スタッフエッセイ 2013年4月

カウアイ

村本邦子

春休み、カウアイ島に行った。カウアイはハワイ諸島の一番北にある東京とか大阪くらいの大きさの丸い島。海底火山によって生まれ豊富な雨に恵まれて、自然による創造の奇跡を思わせる島だ。

圧巻はワイメア渓谷。かなり頼りないドライバーではあるが、ひょんなことからジープを借りることになり(もともと日産を予約していたが、レンタカー会社の人に「同じ値段で大きなジープを使ってもいいよ」とあたかも良いことのように勧められて、つい乗ってしまったが、結構、古そうなジープで、本当のところお得な選択だったかどうかは疑問・・・)、行きはサトウキビ畑や牧場が広がるコケアロードを上り、帰りは渓谷の拡がるワイメイア・キャニオン・ドライブを下る。1000メートルほどの標高。登っていくにつれて、世界はドラマチックに変わっていく。中間点にあるワイメイア渓谷の展望台から見える光景は筆舌に尽くしがたく、私の力では描写することができないのだけれど、ちょうどグランドキャニオンの立体が間近に迫る状況を想像してもらうといい。

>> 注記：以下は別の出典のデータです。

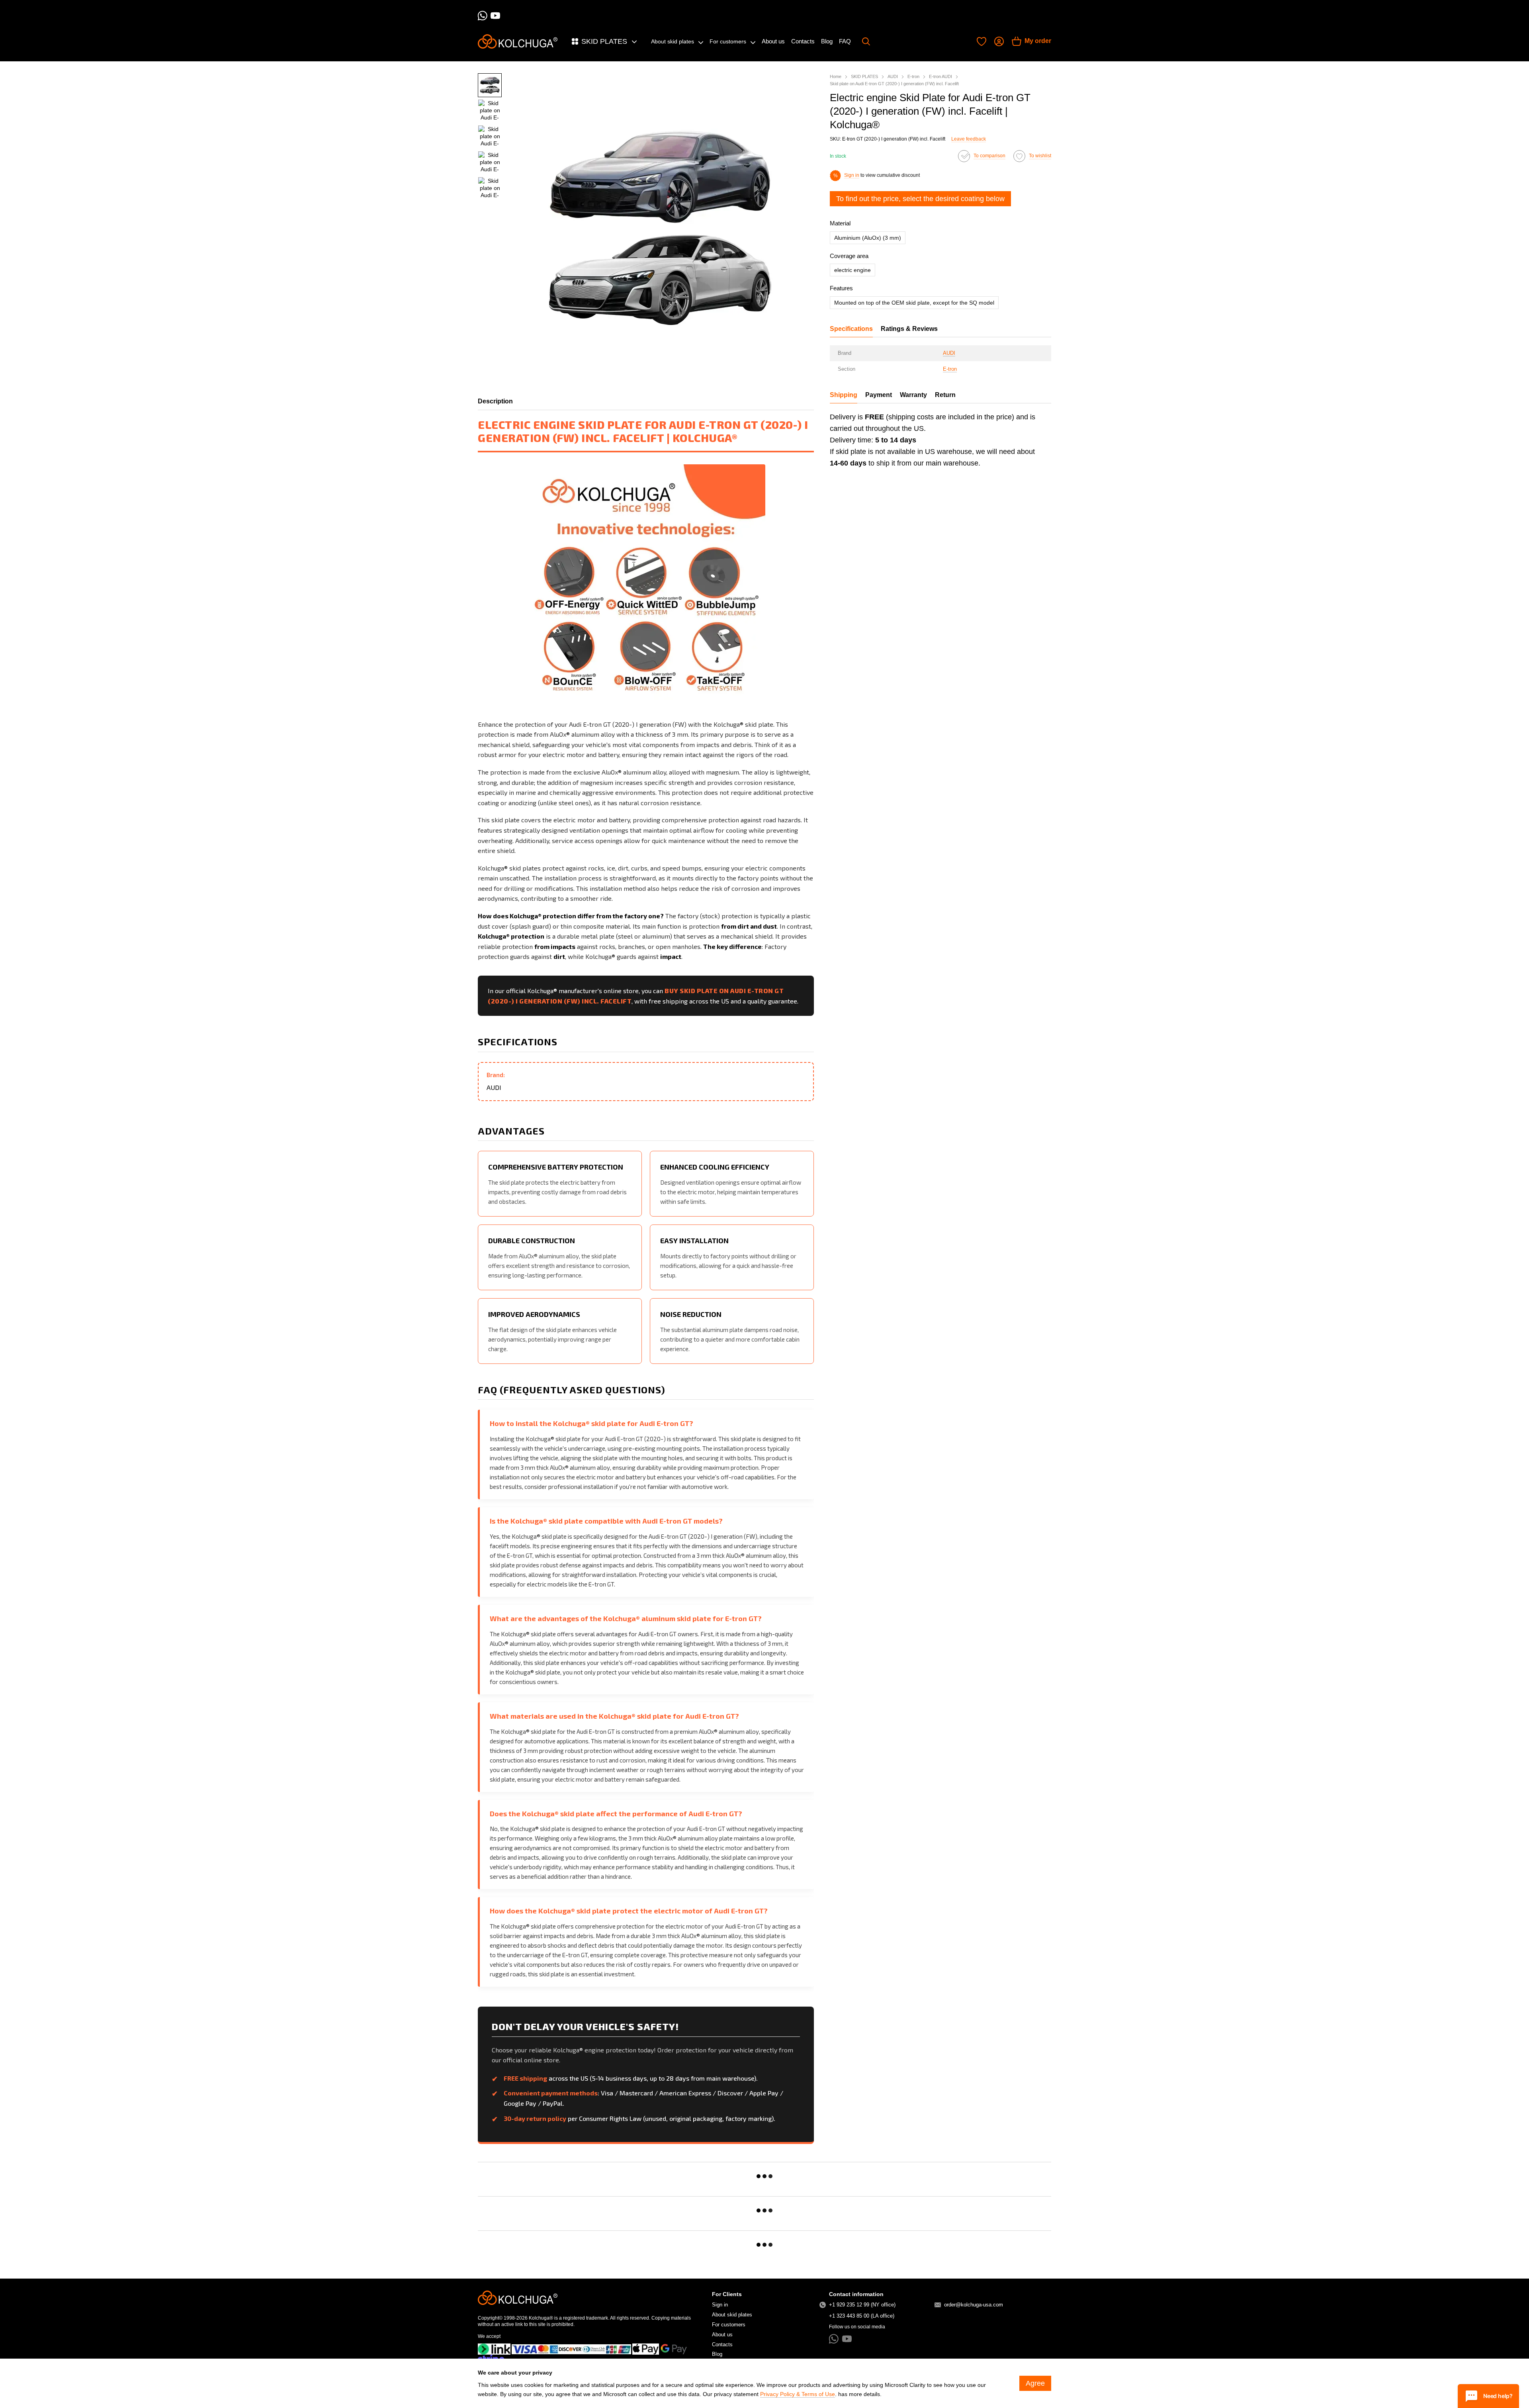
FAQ (845, 41)
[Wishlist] (981, 41)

そこから先は、だんだんと雲の中に入っていくような感じだ。霧が立ち昇り、カーブを曲がると、突然、晴れる・・・といったことが繰り返される。途中、三か所ほどの展望台に立ち寄りながら北上し(ずっと登っていくというよりは、平坦に広がるてっぺんを移動していく感じ)、終点のプウ・オ・キラ展望台につくと、絶壁の片側にナ・パリ・コーストの海岸線が見える。海抜1,400メートルから真下が見えるので相当に迫力があって、正直言うと怖い。もう一方には幻の湿原、ワイメア渓谷が広がる。深い深い森だ。トレッキングコースがいくらかあって、挑戦したいところだけれど、暗くなる前に山を下りないと運転に自信がないので、少しだけ湿原に入って引き返す。

キャニオン・ドライブをワイメイアの街に向かって下っていくと、遠く海の向こうにニイハウ島が見える。この島の話がおもしろく、スコットランド出身のエリザベスさんが、「自分たちだけの島」を持ちたいという亡き夫の夢を果たすべく、1864年に、カメハメハ大王から1万ドルとピアノ一台で、島の住民300人つきで島を売ってもらったのだという。現在はロビンソンさん一家が所有している。島ではお金が不要で、150人ほどの島人たちは、ロビンソン家から支給される生活必需品を使っているそうだ。島の文化をそのままにするため、ロビンソン家は島を部外者立ち入り禁止にしていたが、1986年にヘリコプターツアー(ヘリコプターはもともと島の救急用のもの)を始めた。きっと、島の維持にお金がかかるのだろう。最初は、「1万ドルとピアノで島が買えたなんていいな〜」と思ったけれど、よく考えてみると、住民つきで島を買うというのが何を意味するのかは謎である。

もうひとつおもしろかったのは、「カウアイ・メイド」というプログラムで、カウアイ産の材料を使い、カウアイの人々によって、カウアイでつくられている製品の製造業者と小売店で成り立つ。小さな個人商店がカウアイ・メイドのものを手作りして、公認ロゴを使用するのだが、カウアイ・グラノーラ、カウアイ・ソルト、カウアイ・チョコ・・・など、お店に行くと、エプロンをつけてカウアイ・メイドを手作りしているおばちゃんたちが手をとめて売ってくれる。安くはないが、かなり上質だ。カウアイ・グラノーラはとくに気に入って、朝ごはんに食べ、おみやげにも買ってきた。ハワイみやげによくあるマカデミアンナッツ・チョコもあったが、量産のものと比べ、格段においしい。今となっては、もっと買ってきたらよかったと後悔している。

そしてもちろん、あちこちのビーチのすばらしさ。寝そべってのんびり過ごすには明るく暖かい太陽のふり注ぐポイプビーチが一番で、海を見ながら散歩するには、ロマンチックなノースショアだ。泳ぐにはちょっと寒く(外人たちは泳いでいるけど)、結局ダイビングはしなかったけど、生まれて初めて波乗りをしてみたいと思った。いつかまた行けるといいな。